Friday, January 26th

Wayne Norman and Will Kymlicka “Citizenship” A Companion to Applied Ethics (Oxford:
Blackwell, 2003) Pp. 210-223.

1. How does citizenship – the determination of who is entitled to rule – implicitly depend
on a conception of justice?
2. Unpack the main theories of modern citizenship, focusing on the connection between
each’s account of citizen, the state/law, and society:
a) Liberal
b) Welfare-State Liberalism (Marshall)
c) Republican
d) Nationalistic
e) Multicultural
3. Explain how/why the dominant frameworks for understanding western liberal politics
at the end of the 20th century – John Rawls liberal theory of justice and the rise of
identity politics – gave rise to a “crisis of citizenship.”

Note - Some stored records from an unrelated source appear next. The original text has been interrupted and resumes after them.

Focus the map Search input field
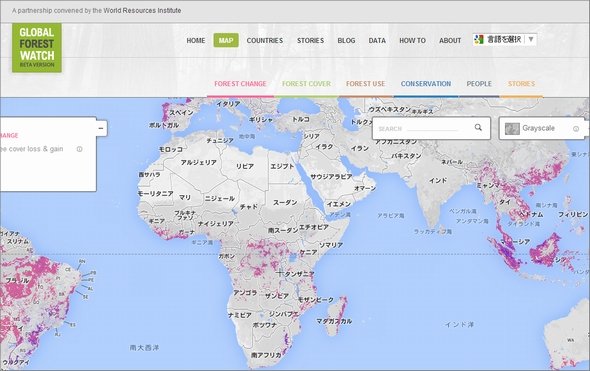 pos(423,129)
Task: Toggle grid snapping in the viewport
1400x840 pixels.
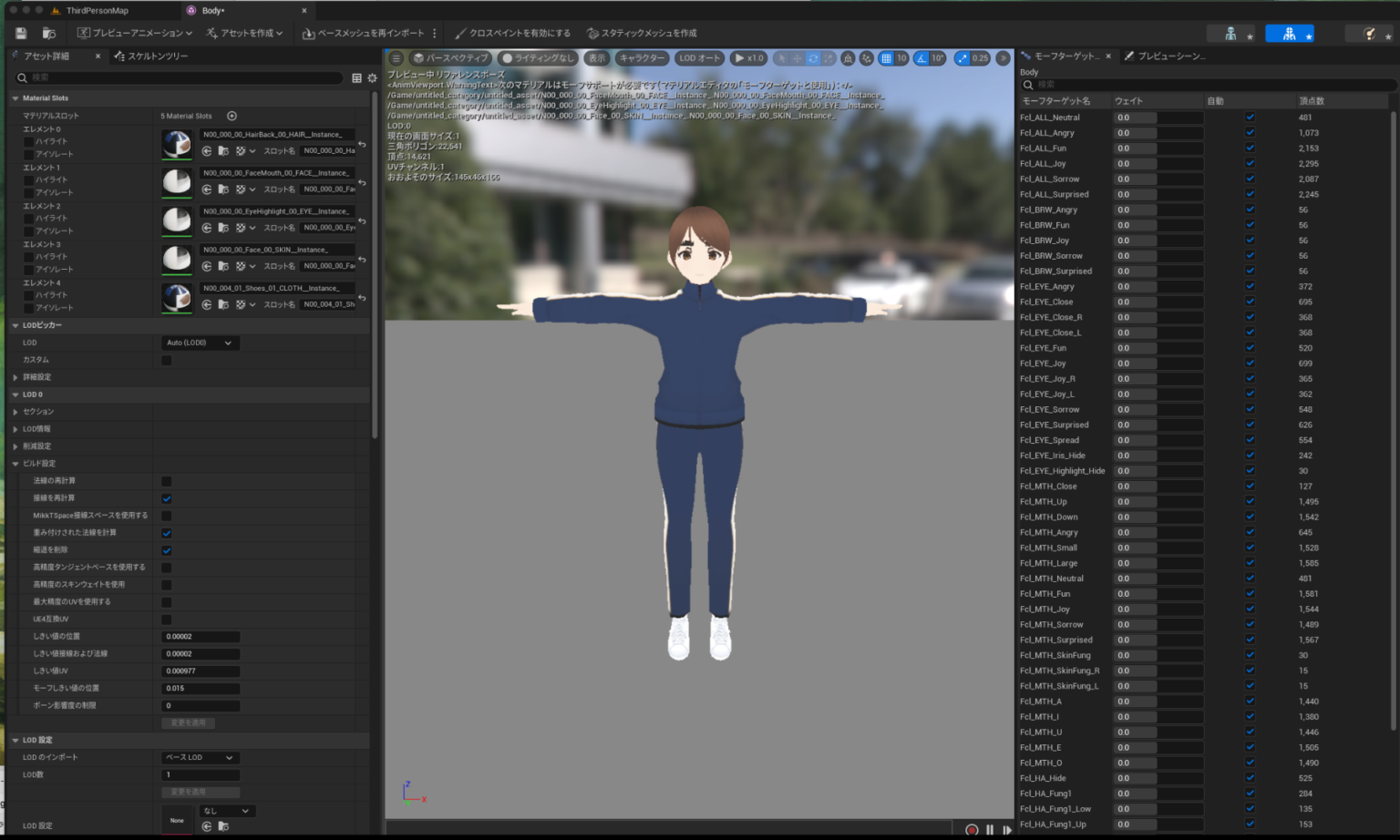Action: (885, 57)
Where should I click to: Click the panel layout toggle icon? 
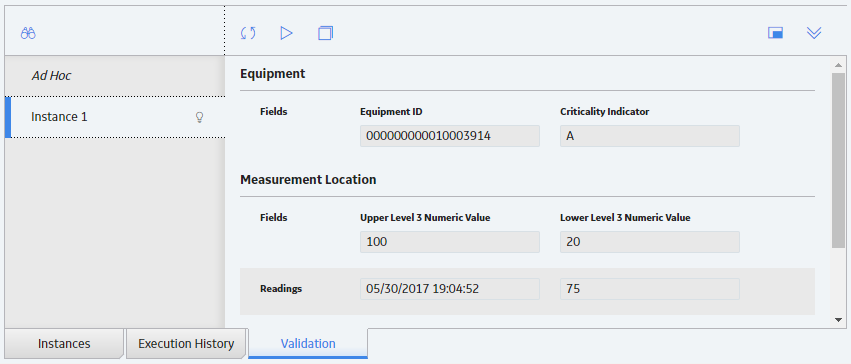775,33
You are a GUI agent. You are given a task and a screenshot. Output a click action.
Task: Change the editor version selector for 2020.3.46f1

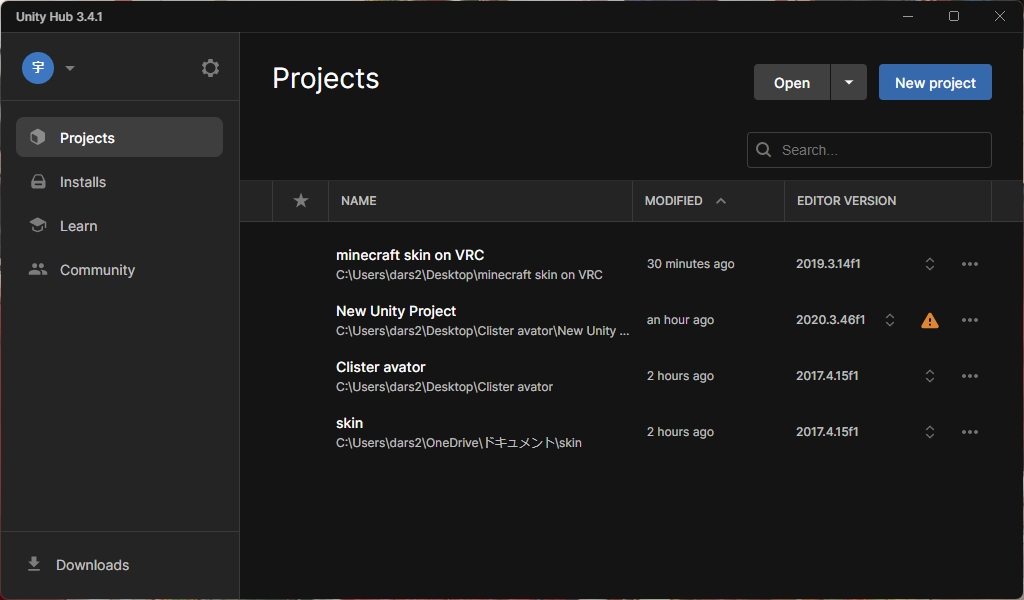pos(889,320)
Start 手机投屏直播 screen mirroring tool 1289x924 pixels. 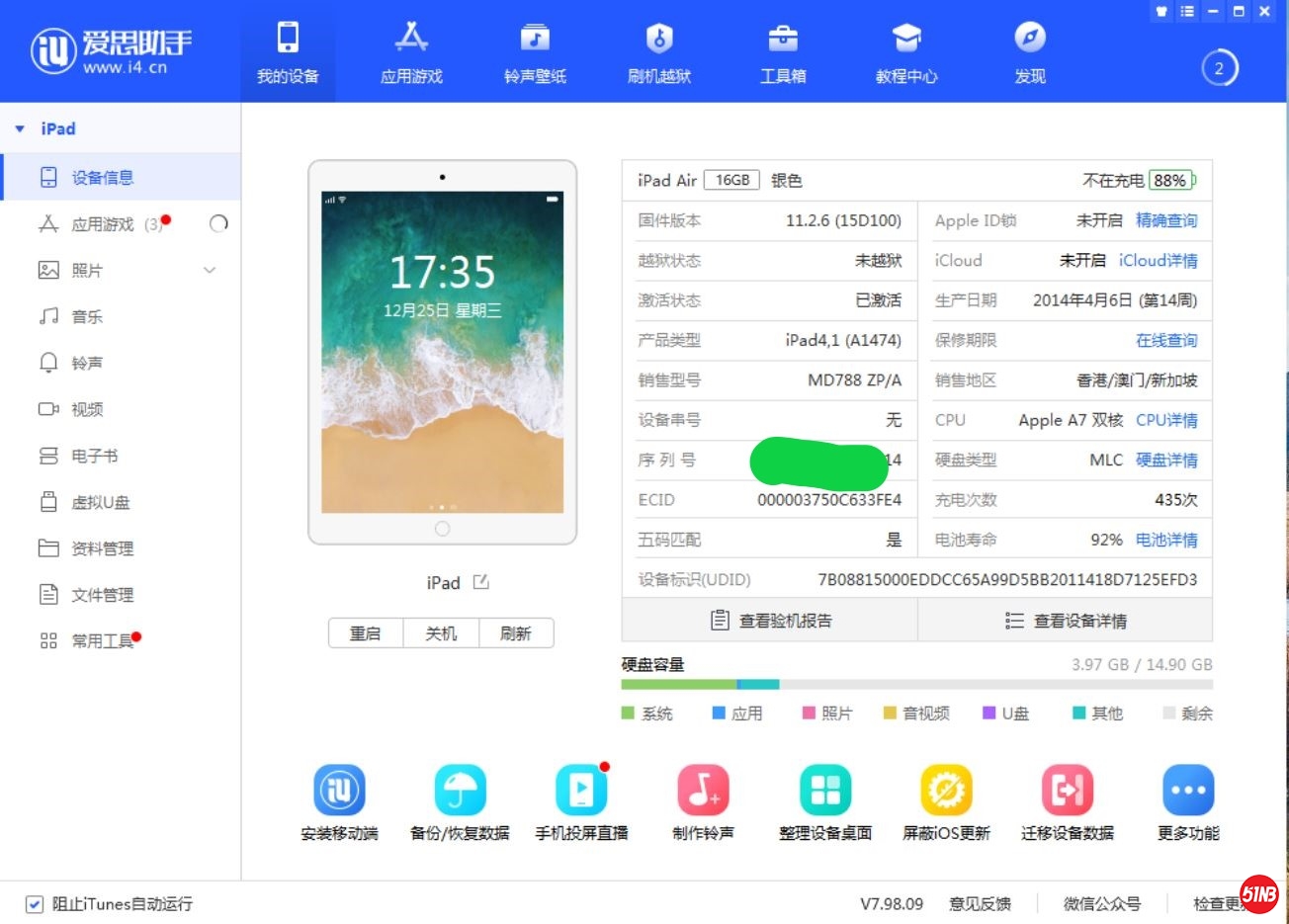tap(581, 800)
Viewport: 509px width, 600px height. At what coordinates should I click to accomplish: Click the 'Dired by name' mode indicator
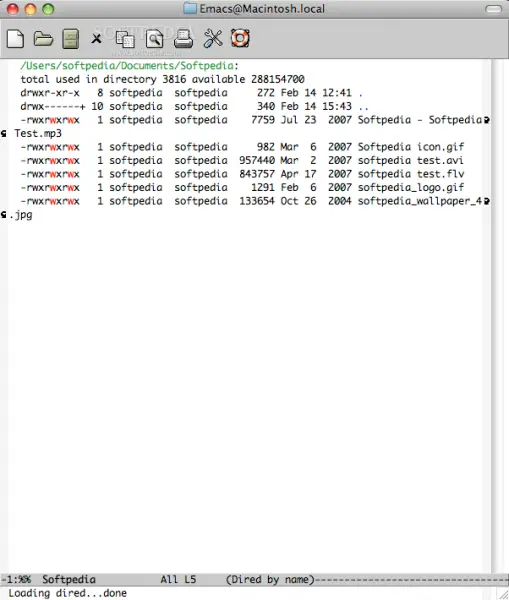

4. Unpack T.H. Marshall’s tripartite conception of liberal citizenship. Distinguish civil,
political and social rights. Explain how each of these “waves” of citizenship was
emerged to solve problems produced by its preceding historical era.
5. How/why did neoliberalism challenge the welfare-state and its attendant conception
of social citizenship? In what ways are neoliberalism –market-based conceptions of
personal responsibility – in tension with the core ideals of citizenship?
6. What new set of concerns has been added to citizenship debates by its “fourth wave,”
cultural rights? How have multicultural rights or “differentiated citizenship” been
justified?
7. What type of groups rights, if any, are compatible with individual rights?